**EXERCISE DIRECTIONS:**
Once you reach the line with "This screenshot has height=600, width=778." below, copy each line exactly, stopping after the line with "The image size", and skip any pictures.

==== MATERIAL SHOWN

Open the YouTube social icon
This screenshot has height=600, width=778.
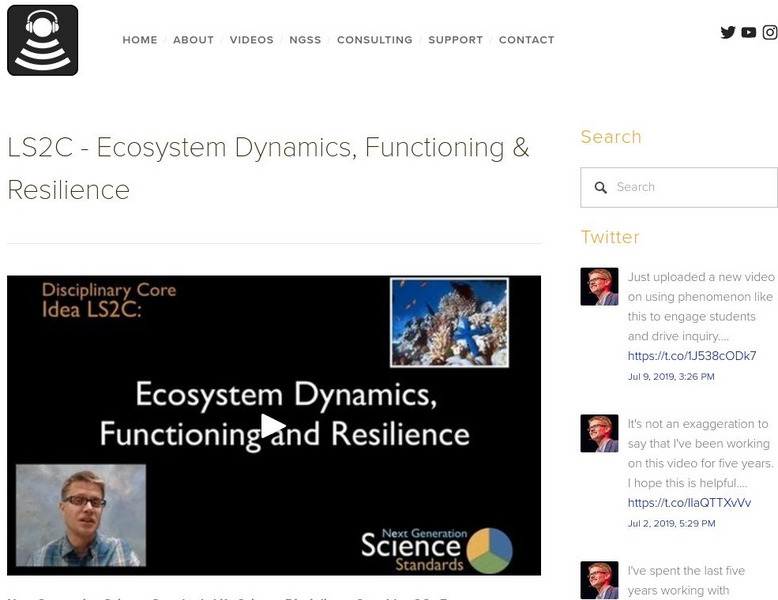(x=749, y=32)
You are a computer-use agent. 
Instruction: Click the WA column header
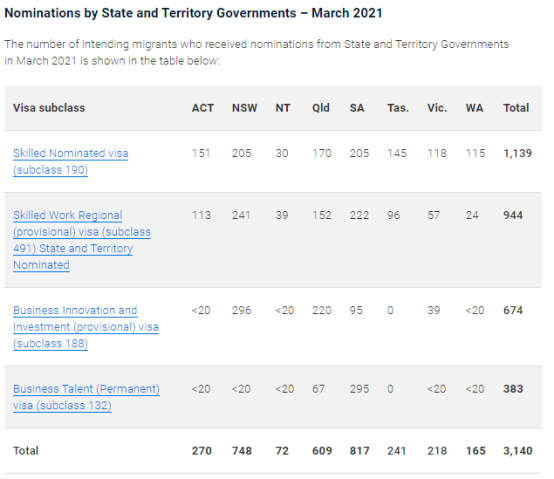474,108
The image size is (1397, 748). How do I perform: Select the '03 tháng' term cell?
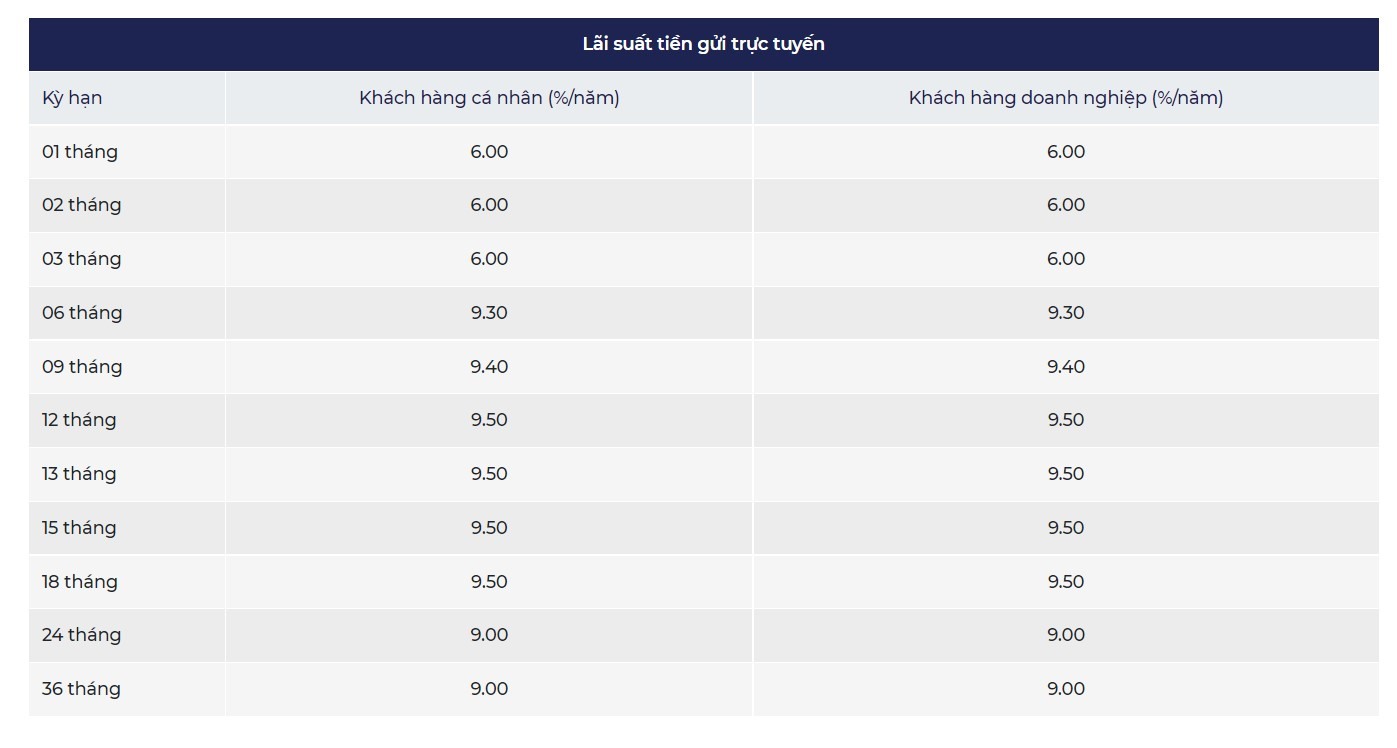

========
==== MATERIAL SHOWN

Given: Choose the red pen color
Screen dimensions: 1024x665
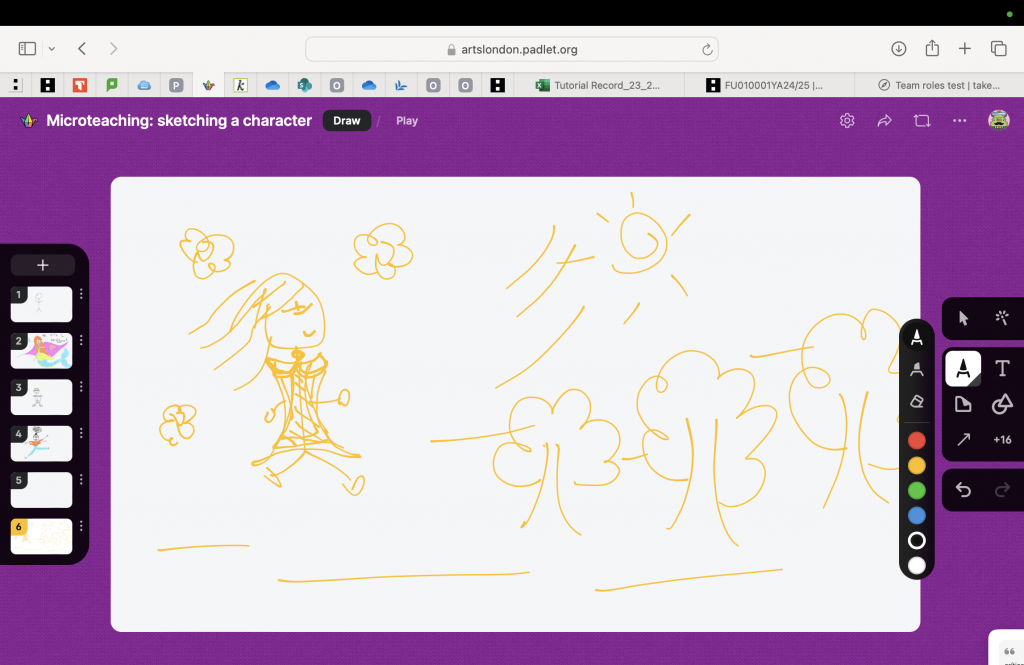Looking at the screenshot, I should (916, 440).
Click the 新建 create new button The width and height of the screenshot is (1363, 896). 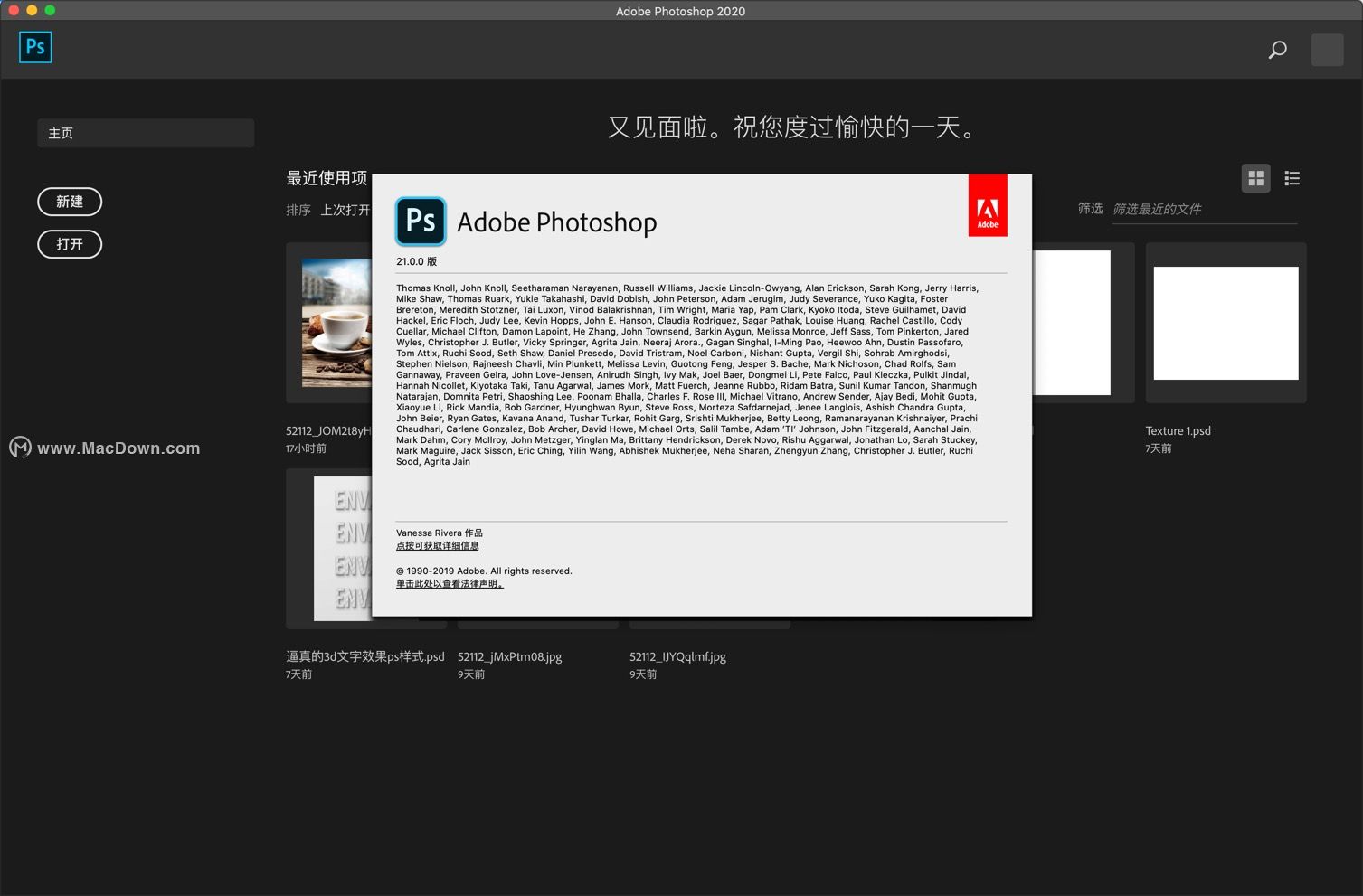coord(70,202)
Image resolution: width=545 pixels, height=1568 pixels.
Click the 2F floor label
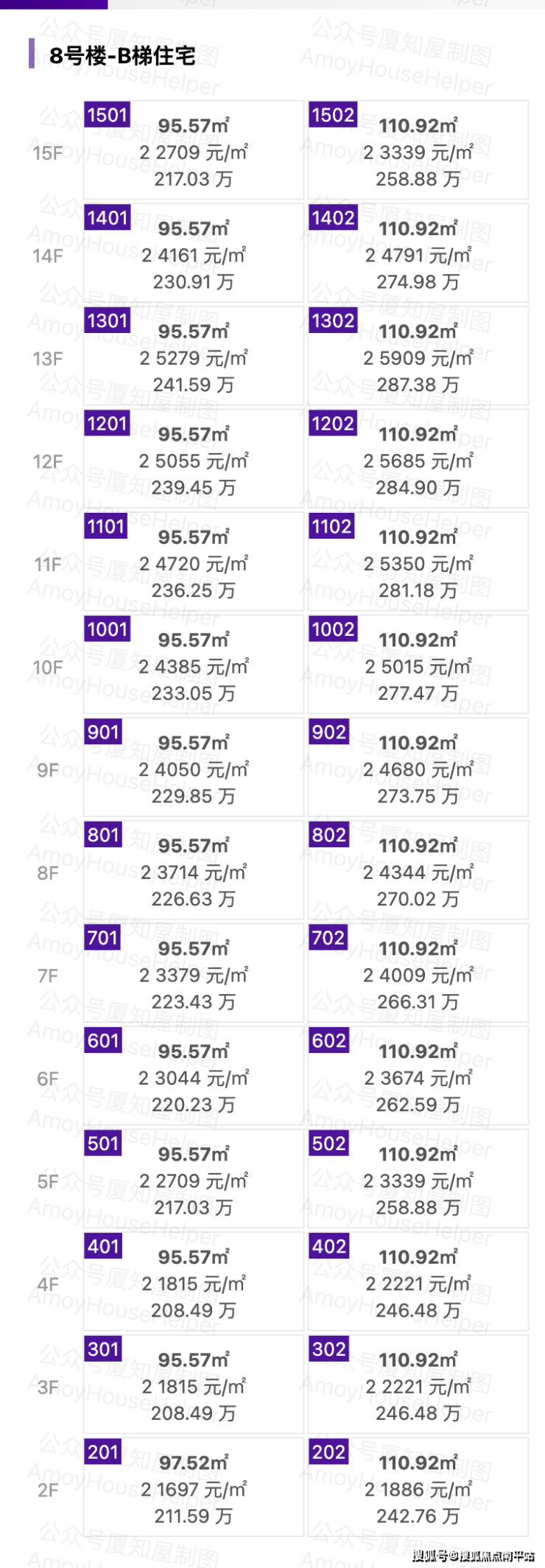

========
==== MATERIAL SHOWN

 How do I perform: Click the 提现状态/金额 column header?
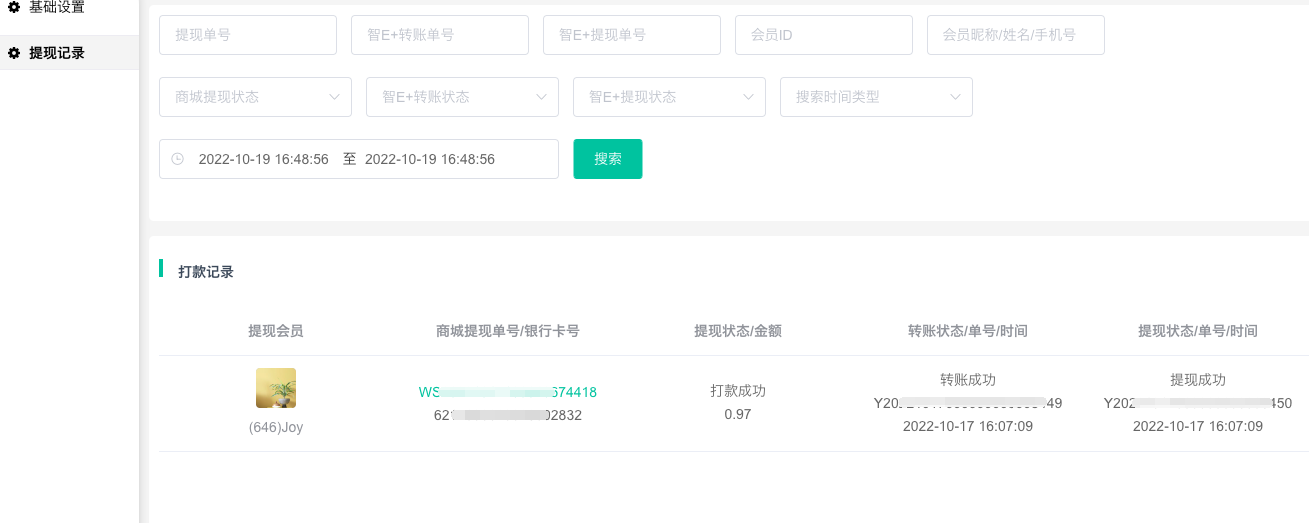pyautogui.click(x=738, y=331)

========

**REPLY:**
This screenshot has height=600, width=778.
(x=749, y=32)
You are a computer-use agent. 
Instruction: Click the WA column header
474,108
The image size is (1397, 748). How do I perform: Select the '03 tháng' term cell?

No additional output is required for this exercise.